• _Page_:
Lincoln: Really? We don't use that word much in the eighteen hundreds. But speaking of mysteries, I wanted to ask you how you decide what to write or paint about.

Watson: Good question, Mr. President. Sometimes I am compelled to write by inner tubing down the stream of consciousness. You know picking blackberries along the edge of the stream, and seeing what comes along.

Lincoln: Do you use the same method for your illustrations?

Watson: Why yes, I do. Although often I have a specific goal or text that I am exploring. I want to create a "sub-text" to the text. In other words, I tell a visual narrative that holds hands with the written text.

Lincoln: A marriage of text and art?

Watson: Totally. At least that's the goal. N.C. Wyeth said that he liked to "paint between the lines". He was so brilliant as an illustrator. And his son and grandson as well.

• _Data extract_:

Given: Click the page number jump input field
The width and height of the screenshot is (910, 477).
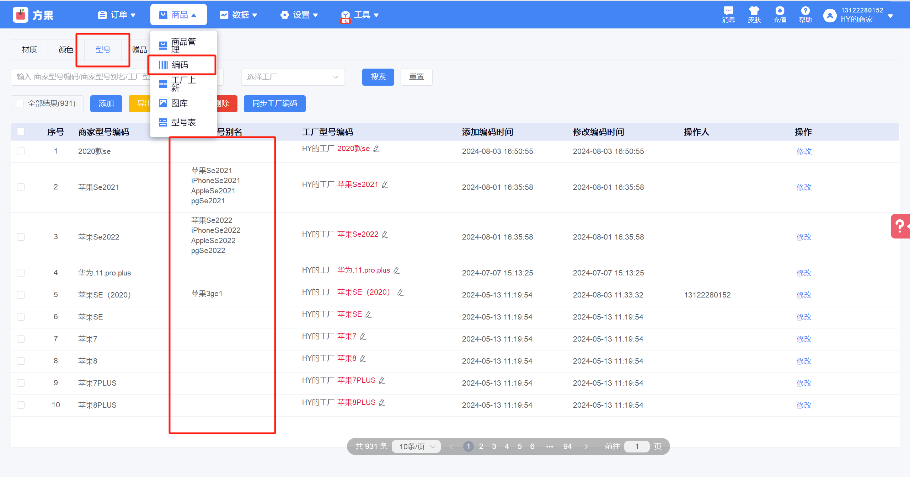Looking at the screenshot, I should (636, 446).
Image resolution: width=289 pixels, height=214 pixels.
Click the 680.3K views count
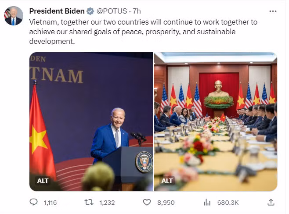pos(228,203)
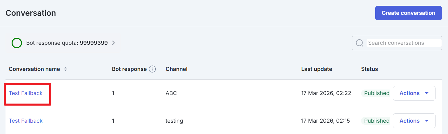Click the green bot quota circle icon
This screenshot has height=134, width=448.
point(17,43)
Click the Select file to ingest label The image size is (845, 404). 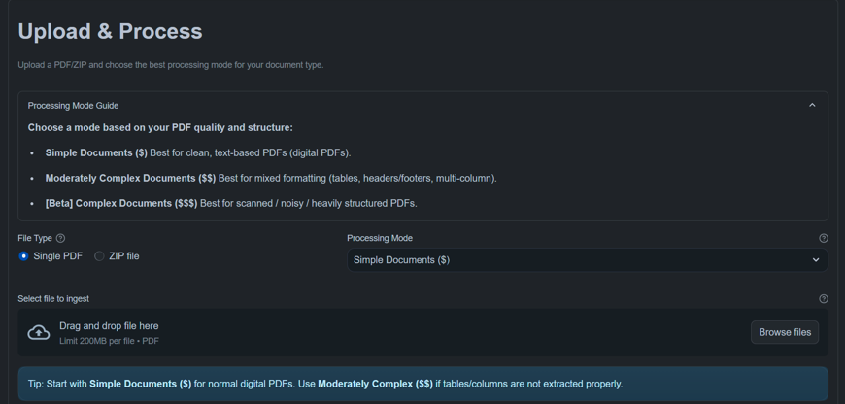(53, 299)
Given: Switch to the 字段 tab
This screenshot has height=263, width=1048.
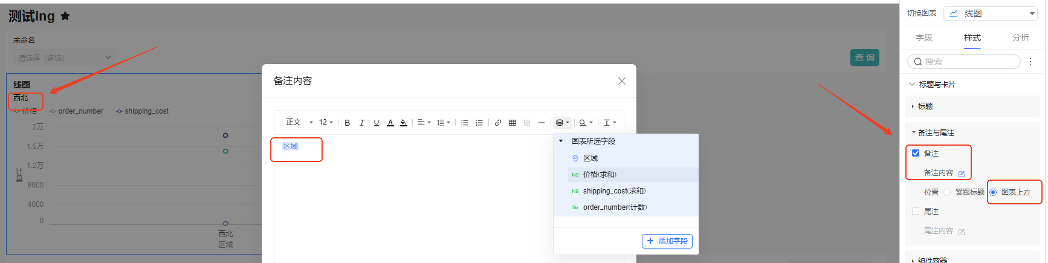Looking at the screenshot, I should click(x=924, y=37).
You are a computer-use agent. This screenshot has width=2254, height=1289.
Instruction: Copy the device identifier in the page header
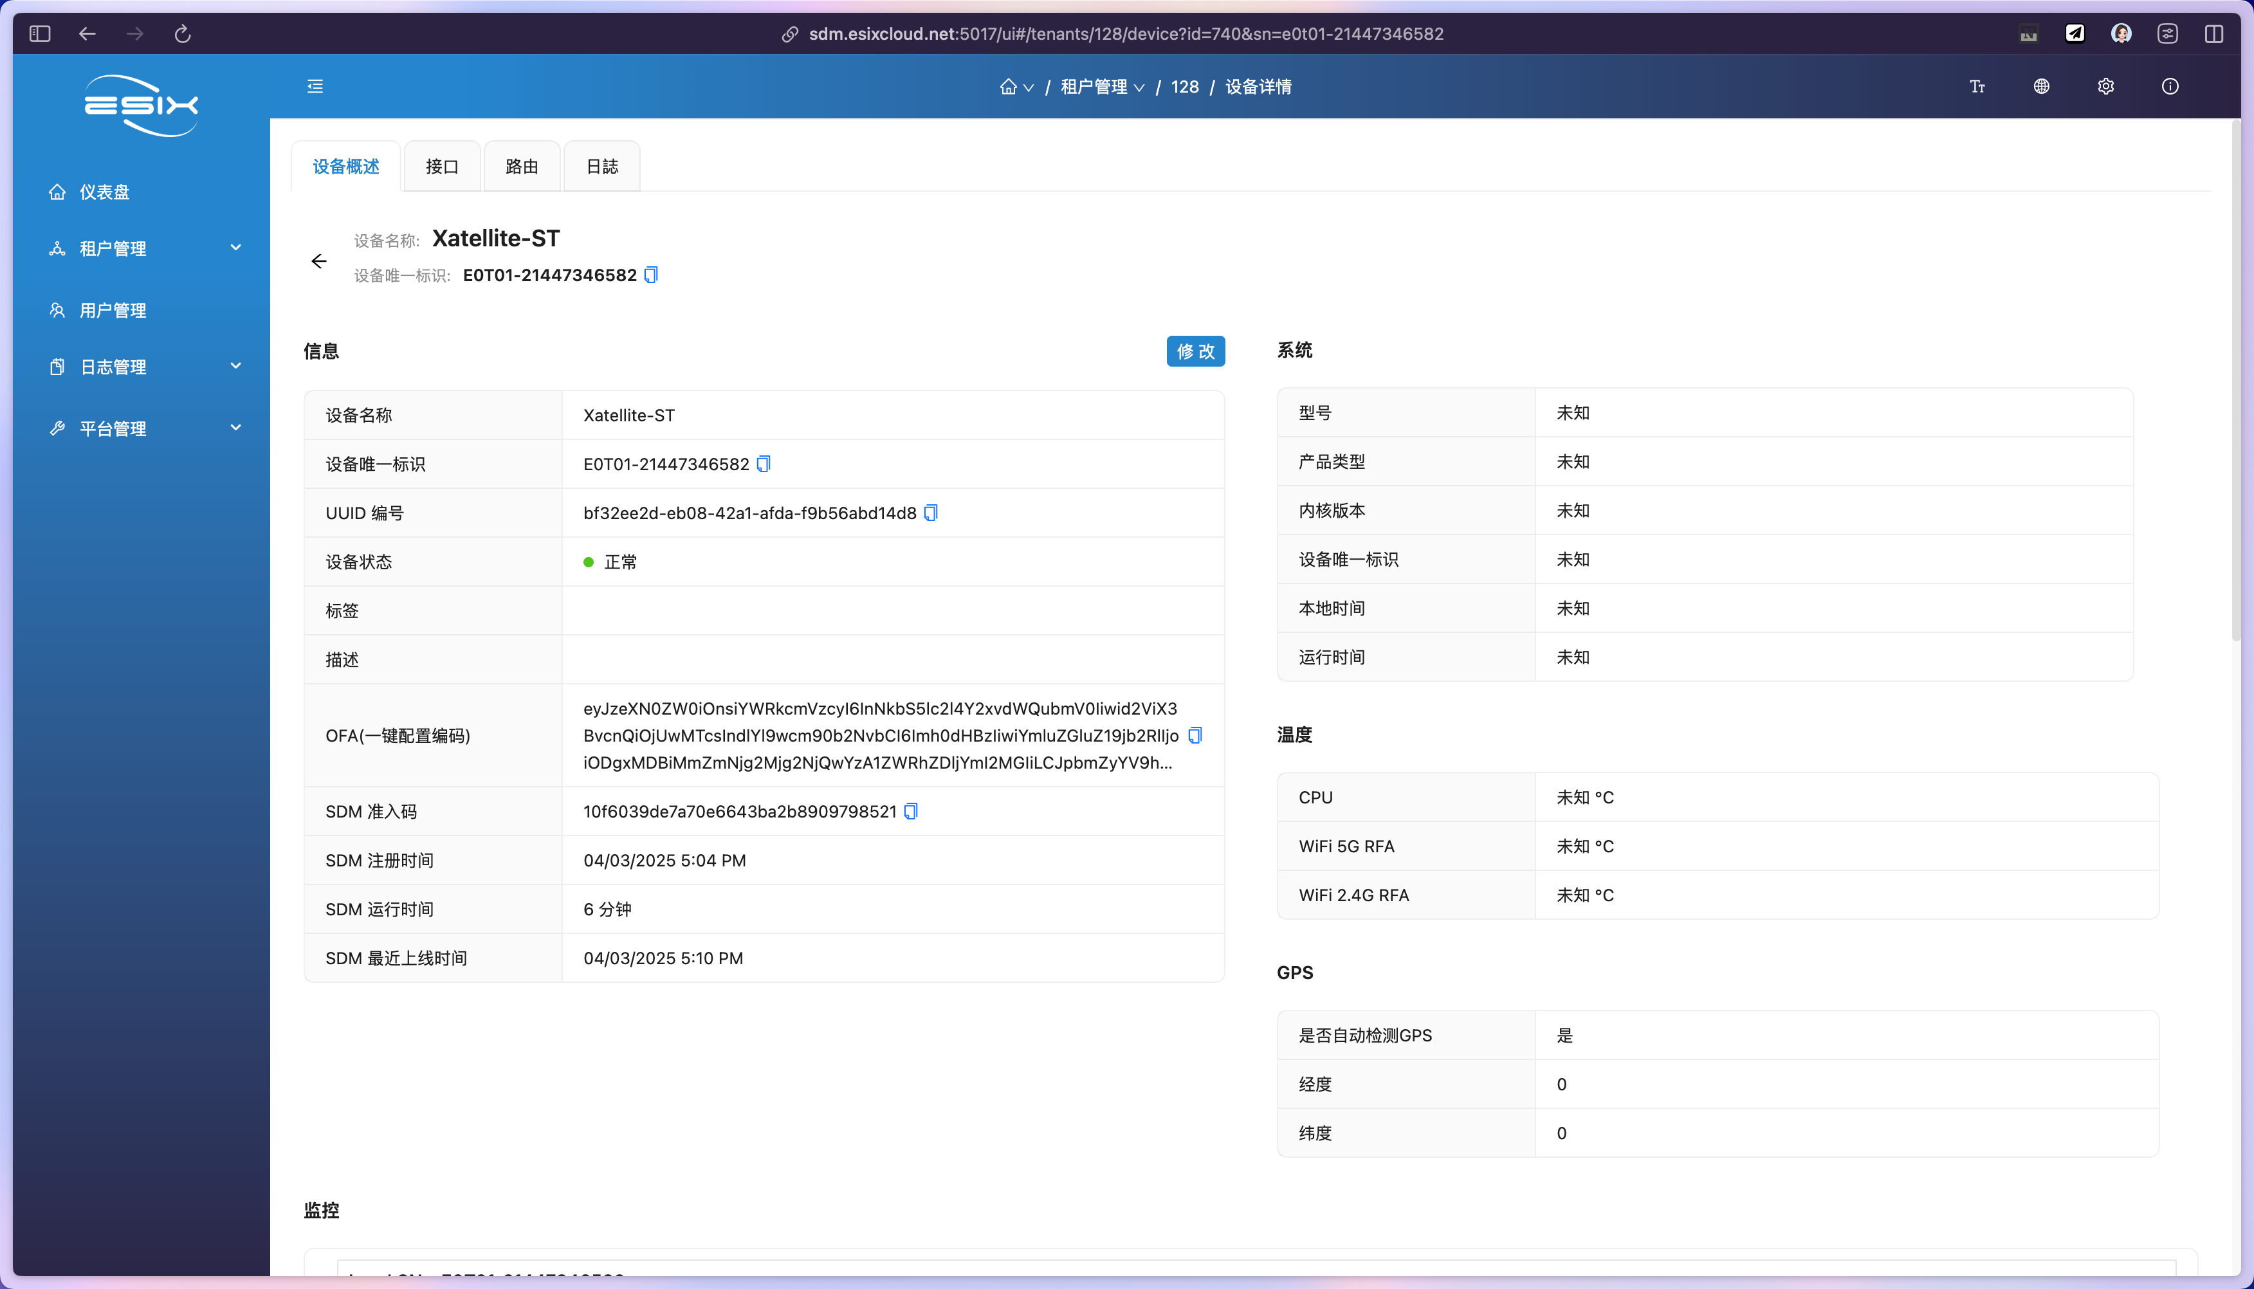[x=651, y=275]
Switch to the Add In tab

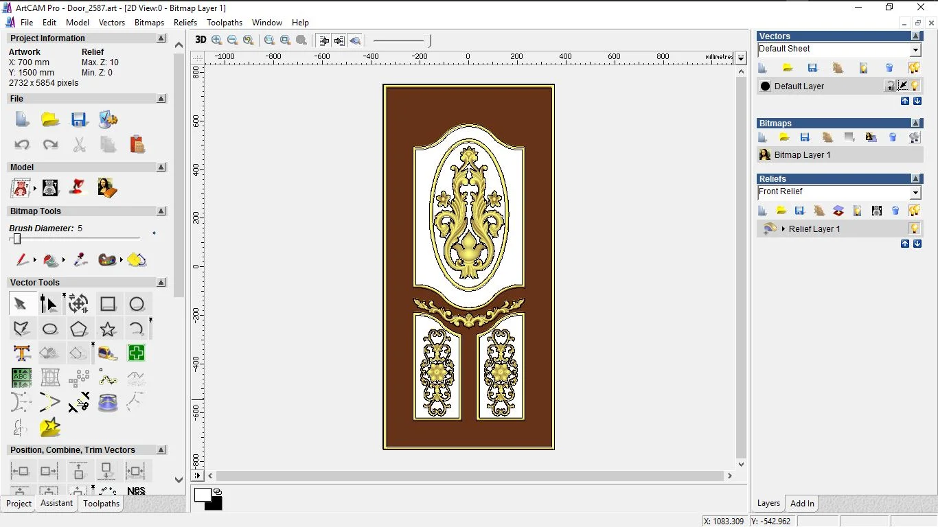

• _Set problem A_:
In the dialogue between Lincoln and Watson, who does Watson say liked to "paint between the lines"?
• _Set problem B_:
Quote every sentence in the Lincoln and Watson dialogue that ends with a question mark.

• _Solution A_:
N.C. Wyeth

• _Solution B_:
- "Really?"
- "Do you use the same method for your illustrations?"
- "A marriage of text and art?"